What exactly is being misinterpreted? Your position has been to downplay the significance of US aid to Israel. Swerve is pointing out that Israel received many important pieces of kit that were likely vital to Israel's war efforts over the years, and that the volume of aid to Israel has been absolutely massive.
American aid to Israel is objectively the aid mechanism most favorable to the US and least favorable to the nominal recipient, and one of the most volumetrically insignificant ones. And yet it is talked about x100 more than all other aid mechanisms combined.
It is therefore clear that at least 99% of debate on the topic is emotional and not reasonable. The best case for that is that most critics of the mechanism do not understand the basic facts of this and general aid programs.
I said that Israel never really got much money out of it. That is an objective statement. It never was nor meant to be some financial driver. Israel got military surplus items. The word surplus means all those missiles cited earlier are of variants and age that the US preferred not to use anymore. They ended up in warehouses. The US gave Israel a quota and said go pick whatever you find that's useful. And most of that stuff before the 2000's just found its way into Israeli warehouses and never really used.

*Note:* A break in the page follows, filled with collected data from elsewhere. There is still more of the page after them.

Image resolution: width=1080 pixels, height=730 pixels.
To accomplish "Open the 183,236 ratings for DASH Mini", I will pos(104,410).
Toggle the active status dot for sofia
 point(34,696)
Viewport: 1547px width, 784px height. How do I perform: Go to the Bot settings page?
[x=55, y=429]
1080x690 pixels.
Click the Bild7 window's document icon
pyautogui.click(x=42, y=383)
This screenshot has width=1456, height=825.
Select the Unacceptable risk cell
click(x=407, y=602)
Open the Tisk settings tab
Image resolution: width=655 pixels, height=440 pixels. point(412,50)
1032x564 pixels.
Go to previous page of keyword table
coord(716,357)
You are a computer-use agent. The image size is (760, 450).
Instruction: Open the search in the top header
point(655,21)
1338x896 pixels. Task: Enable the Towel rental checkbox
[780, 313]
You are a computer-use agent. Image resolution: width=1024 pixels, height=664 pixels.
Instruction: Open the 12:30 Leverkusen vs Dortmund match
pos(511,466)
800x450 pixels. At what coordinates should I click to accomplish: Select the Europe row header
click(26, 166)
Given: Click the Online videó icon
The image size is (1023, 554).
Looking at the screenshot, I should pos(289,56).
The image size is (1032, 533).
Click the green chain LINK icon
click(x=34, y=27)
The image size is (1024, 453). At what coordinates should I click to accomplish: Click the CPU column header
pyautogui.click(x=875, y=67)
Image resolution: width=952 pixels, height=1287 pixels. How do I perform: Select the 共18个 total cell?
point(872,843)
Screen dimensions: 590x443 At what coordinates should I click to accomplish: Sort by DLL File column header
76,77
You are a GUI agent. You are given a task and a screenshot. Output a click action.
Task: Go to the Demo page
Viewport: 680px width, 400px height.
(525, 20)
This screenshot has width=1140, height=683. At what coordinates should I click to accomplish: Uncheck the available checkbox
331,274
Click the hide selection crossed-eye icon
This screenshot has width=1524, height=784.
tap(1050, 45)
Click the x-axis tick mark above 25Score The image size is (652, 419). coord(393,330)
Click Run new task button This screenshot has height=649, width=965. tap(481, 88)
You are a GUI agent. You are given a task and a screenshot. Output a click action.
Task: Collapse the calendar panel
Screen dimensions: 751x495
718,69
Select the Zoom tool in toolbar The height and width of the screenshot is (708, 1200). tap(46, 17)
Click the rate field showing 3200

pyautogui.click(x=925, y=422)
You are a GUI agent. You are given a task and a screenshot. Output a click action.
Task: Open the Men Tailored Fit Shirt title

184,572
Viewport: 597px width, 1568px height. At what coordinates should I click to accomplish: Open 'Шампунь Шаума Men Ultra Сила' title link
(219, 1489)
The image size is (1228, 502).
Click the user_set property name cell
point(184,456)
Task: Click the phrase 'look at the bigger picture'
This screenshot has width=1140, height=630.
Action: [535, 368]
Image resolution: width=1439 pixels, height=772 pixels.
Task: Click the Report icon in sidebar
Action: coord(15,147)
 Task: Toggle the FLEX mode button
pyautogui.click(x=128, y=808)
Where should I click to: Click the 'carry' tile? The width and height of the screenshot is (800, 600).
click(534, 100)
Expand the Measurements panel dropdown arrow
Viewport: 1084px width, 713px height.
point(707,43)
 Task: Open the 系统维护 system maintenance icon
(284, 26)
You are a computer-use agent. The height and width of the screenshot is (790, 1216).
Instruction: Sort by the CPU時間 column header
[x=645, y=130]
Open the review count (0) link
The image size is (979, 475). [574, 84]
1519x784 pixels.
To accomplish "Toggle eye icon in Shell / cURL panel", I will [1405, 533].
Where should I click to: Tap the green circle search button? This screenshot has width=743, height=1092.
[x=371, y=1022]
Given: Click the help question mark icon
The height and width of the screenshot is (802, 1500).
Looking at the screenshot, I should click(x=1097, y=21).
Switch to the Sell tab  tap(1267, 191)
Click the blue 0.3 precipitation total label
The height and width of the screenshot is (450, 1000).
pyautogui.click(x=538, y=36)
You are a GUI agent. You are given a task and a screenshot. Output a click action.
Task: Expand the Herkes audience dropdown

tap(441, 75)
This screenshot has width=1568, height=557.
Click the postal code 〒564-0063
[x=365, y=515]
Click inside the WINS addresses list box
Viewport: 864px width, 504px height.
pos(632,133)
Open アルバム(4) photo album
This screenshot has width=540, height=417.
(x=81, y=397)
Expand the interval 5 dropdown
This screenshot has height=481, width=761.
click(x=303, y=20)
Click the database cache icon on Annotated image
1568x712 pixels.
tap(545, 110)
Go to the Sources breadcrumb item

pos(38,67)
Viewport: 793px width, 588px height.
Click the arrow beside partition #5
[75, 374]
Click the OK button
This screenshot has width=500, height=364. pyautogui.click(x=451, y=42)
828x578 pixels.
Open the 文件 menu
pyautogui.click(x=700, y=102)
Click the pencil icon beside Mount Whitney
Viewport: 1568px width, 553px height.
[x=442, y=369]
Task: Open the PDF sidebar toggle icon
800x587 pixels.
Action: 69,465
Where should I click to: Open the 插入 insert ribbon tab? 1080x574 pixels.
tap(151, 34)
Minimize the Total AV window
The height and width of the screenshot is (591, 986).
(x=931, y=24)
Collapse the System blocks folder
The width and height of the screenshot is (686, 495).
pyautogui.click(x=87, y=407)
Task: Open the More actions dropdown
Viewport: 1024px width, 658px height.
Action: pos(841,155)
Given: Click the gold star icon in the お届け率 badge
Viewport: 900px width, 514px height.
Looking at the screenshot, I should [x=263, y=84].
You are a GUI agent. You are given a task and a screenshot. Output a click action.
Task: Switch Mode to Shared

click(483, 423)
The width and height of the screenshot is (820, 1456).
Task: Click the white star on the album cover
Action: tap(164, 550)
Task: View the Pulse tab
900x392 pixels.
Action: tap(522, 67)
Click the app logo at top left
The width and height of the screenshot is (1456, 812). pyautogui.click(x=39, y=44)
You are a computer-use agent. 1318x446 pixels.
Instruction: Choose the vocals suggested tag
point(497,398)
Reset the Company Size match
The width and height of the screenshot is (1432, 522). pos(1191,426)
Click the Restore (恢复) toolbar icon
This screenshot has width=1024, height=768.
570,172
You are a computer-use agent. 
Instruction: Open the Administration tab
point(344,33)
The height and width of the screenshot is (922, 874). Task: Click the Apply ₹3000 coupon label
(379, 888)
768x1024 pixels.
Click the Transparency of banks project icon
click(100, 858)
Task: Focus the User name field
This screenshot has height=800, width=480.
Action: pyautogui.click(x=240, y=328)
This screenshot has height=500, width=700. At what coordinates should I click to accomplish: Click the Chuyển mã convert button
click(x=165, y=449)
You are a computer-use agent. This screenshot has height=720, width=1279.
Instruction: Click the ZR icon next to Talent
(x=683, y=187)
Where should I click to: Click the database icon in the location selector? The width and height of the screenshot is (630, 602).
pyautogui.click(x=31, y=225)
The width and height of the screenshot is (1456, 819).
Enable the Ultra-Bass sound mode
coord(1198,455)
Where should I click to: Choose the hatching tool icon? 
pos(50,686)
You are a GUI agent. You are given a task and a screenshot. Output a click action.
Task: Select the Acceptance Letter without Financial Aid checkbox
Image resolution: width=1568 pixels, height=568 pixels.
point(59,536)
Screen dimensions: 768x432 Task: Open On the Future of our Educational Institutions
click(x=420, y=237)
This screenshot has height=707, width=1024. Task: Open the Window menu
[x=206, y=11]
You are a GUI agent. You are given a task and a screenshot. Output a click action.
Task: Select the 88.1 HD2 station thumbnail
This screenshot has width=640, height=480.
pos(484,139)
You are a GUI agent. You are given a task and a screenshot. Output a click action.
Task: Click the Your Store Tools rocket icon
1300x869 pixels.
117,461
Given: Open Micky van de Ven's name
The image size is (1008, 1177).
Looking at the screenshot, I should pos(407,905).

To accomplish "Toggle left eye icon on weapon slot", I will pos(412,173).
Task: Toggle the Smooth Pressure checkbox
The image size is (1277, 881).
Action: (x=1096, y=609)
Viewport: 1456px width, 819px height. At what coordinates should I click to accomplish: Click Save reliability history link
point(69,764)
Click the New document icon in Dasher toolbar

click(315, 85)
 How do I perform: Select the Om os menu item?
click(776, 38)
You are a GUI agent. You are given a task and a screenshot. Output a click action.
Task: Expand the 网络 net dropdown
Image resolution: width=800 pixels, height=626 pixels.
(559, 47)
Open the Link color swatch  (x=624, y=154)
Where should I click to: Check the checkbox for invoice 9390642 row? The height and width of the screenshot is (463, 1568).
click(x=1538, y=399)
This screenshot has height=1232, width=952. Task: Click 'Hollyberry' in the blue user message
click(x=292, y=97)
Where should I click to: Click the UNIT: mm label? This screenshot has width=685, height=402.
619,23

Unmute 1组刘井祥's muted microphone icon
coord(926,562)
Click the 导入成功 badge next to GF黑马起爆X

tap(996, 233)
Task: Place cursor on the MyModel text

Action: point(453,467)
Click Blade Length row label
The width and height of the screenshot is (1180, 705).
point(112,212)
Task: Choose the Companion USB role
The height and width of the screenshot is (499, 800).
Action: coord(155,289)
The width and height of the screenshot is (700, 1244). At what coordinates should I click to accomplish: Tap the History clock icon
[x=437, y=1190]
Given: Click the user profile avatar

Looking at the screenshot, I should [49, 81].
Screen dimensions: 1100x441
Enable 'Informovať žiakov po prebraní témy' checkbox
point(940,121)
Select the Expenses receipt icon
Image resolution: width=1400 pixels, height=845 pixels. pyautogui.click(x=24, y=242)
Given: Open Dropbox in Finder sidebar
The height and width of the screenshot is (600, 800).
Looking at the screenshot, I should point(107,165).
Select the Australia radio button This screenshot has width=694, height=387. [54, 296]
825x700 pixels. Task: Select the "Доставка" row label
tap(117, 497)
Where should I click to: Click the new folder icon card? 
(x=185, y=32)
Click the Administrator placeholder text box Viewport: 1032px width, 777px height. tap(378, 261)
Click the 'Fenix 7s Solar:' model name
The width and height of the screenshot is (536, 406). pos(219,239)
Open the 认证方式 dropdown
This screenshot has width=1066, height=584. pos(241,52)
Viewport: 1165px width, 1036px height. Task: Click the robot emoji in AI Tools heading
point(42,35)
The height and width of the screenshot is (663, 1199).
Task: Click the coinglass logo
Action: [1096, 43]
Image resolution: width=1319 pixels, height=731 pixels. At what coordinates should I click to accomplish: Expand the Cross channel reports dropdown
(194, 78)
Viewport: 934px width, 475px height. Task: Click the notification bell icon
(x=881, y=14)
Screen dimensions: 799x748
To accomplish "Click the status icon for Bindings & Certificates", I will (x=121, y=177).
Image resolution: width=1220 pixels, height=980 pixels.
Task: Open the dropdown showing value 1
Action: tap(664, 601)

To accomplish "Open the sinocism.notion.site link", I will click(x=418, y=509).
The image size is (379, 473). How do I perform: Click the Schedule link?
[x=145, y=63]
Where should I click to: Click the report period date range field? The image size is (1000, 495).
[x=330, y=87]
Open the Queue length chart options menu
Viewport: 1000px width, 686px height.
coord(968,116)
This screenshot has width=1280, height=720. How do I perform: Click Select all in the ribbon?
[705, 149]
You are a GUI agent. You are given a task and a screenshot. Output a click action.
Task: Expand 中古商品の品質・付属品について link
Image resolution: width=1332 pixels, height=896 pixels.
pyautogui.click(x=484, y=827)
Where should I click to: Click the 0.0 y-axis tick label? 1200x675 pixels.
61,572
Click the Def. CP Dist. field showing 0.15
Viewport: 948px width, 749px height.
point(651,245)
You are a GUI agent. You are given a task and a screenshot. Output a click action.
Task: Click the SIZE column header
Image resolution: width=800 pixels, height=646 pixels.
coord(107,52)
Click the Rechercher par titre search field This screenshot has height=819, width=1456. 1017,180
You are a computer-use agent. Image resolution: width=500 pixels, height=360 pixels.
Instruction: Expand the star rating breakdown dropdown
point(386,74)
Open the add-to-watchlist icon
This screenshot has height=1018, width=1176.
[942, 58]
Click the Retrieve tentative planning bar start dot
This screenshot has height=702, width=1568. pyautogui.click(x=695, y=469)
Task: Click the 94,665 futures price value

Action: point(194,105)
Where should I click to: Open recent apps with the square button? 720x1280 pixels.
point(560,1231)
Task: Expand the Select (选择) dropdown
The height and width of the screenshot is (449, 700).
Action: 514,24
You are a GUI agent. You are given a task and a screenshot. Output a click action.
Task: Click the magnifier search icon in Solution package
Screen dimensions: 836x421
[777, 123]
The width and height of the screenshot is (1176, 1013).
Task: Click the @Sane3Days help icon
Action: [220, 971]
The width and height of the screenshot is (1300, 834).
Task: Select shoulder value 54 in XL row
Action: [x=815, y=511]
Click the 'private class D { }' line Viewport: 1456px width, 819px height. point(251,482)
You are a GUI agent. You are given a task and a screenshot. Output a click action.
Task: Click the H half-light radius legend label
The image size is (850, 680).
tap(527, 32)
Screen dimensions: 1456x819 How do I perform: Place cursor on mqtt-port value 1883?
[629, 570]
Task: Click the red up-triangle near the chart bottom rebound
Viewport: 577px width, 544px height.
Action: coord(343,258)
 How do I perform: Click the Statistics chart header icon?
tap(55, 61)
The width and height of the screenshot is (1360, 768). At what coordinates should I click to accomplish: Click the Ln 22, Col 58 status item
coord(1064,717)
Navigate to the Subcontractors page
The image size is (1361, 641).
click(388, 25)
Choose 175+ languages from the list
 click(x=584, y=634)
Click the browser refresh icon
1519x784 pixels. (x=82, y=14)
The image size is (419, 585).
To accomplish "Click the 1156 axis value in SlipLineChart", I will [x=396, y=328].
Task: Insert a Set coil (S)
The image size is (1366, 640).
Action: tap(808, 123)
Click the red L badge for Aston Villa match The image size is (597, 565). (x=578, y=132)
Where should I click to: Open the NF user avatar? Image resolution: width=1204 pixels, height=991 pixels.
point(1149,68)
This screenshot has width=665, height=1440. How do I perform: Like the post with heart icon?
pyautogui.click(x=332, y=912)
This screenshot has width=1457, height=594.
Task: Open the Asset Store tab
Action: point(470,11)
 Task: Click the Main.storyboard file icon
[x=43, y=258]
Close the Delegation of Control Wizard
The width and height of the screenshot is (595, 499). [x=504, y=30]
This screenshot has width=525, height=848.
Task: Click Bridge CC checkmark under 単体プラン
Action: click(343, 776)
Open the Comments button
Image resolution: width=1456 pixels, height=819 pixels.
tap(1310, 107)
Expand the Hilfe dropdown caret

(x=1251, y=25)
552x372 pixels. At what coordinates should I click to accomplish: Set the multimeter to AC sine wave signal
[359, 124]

In the 2000's the Israeli MoD started making effective use of the program, buying more advanced items. But the Israeli economy which had just opened to the global market - boomed. And the nominal sum of the aid was no longer relevant.
After the 1973 war the US sent emergency aid to Israel in the form of more tanks and aircraft but that's a separate program, not the FMF.
The cost is the price that those Strykers could be sold for on the open market minus the cost of delivering them to whoever would buy them. In this case it's also likely a form of competition on behalf of private interests with public funds. Poland produces the Rosomak APC. In theory they shouldn't need the Stryker. But if the US taxpayer writes them off to Poland for free, then US contractors now have an in, and if Poland decides they need more APCs, they might opt for more Strykers. It's also maintenance and support contracts for keeping those vehicles operating.
And without knowing it you just made the entire case for the US aid to Israel. Make Israeli domestic hardware redundant, or at least force them to source parts from the US instead of from someone else.
Examples: German engines and transmissions manufactured in the US for Israeli AFVs.
American AA missiles (AIM-120, AIM-9) instead of Israeli (Derby, Stunner, Python).
JDAM and SDB instead of SPICE.
M109 instead of Sholef.
F-16 instead of Lavi.
Did you know the entire Merkava program was very close to being shut down, with Abrams and Stryker taking over the Merkava and Namer programs?
The aid mechanism has been widely criticized for its effect on Israel's own DIB and the increased reliance on the US instead.
Consequently the US now has a massive stake in Israel's arms industry.
Israel traded away a significant portion of its national defense and resilience for an aid mechanism which Israel's economy rapidly outpaced.